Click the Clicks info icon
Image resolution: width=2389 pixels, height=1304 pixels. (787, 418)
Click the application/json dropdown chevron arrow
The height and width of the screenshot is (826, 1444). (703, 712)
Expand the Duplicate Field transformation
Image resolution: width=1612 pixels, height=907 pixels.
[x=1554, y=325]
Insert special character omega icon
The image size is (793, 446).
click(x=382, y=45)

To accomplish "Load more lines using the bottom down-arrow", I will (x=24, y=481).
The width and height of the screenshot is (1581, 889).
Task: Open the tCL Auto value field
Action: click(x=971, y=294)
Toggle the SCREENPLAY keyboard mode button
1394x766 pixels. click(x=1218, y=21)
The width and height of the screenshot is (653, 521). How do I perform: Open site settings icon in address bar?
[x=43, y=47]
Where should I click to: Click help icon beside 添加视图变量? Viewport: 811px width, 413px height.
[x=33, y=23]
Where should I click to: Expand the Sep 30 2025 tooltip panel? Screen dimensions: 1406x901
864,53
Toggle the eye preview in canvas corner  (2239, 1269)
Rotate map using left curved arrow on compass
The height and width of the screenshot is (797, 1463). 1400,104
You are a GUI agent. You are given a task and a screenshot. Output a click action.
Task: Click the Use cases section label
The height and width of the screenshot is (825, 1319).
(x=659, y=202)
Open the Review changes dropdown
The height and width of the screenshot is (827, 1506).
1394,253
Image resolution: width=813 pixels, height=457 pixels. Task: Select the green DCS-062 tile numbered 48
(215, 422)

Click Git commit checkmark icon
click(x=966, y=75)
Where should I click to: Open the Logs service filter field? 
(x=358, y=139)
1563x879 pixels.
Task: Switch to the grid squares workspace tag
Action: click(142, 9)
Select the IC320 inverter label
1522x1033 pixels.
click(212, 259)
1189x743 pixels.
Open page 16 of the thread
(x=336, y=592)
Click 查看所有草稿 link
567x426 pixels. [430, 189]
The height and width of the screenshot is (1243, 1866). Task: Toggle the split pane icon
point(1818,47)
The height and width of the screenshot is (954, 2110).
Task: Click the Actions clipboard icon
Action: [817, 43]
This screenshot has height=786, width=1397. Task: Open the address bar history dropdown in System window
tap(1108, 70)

• [EXERCISE INSTRUCTIONS] Make a verbatim copy of every entry shown above.

• [SOLVED EXERCISE]
Click the Clicks info icon
Image resolution: width=2389 pixels, height=1304 pixels. (787, 418)
Click the application/json dropdown chevron arrow
The height and width of the screenshot is (826, 1444). (703, 712)
Expand the Duplicate Field transformation
Image resolution: width=1612 pixels, height=907 pixels.
[x=1554, y=325]
Insert special character omega icon
The image size is (793, 446).
click(x=382, y=45)

To accomplish "Load more lines using the bottom down-arrow", I will (x=24, y=481).
The width and height of the screenshot is (1581, 889).
Task: Open the tCL Auto value field
Action: click(x=971, y=294)
Toggle the SCREENPLAY keyboard mode button
1394x766 pixels. click(x=1218, y=21)
The width and height of the screenshot is (653, 521). How do I perform: Open site settings icon in address bar?
[x=43, y=47]
Where should I click to: Click help icon beside 添加视图变量? Viewport: 811px width, 413px height.
[x=33, y=23]
Where should I click to: Expand the Sep 30 2025 tooltip panel? Screen dimensions: 1406x901
864,53
Toggle the eye preview in canvas corner  (2239, 1269)
Rotate map using left curved arrow on compass
The height and width of the screenshot is (797, 1463). 1400,104
You are a GUI agent. You are given a task and a screenshot. Output a click action.
Task: Click the Use cases section label
The height and width of the screenshot is (825, 1319).
(x=659, y=202)
Open the Review changes dropdown
The height and width of the screenshot is (827, 1506).
1394,253
Image resolution: width=813 pixels, height=457 pixels. Task: Select the green DCS-062 tile numbered 48
(215, 422)

Click Git commit checkmark icon
click(x=966, y=75)
Where should I click to: Open the Logs service filter field? 
(x=358, y=139)
1563x879 pixels.
Task: Switch to the grid squares workspace tag
Action: click(142, 9)
Select the IC320 inverter label
1522x1033 pixels.
click(212, 259)
1189x743 pixels.
Open page 16 of the thread
(x=336, y=592)
Click 查看所有草稿 link
567x426 pixels. [430, 189]
The height and width of the screenshot is (1243, 1866). Task: Toggle the split pane icon
point(1818,47)
The height and width of the screenshot is (954, 2110).
Task: Click the Actions clipboard icon
Action: [817, 43]
This screenshot has height=786, width=1397. Task: Open the address bar history dropdown in System window
tap(1108, 70)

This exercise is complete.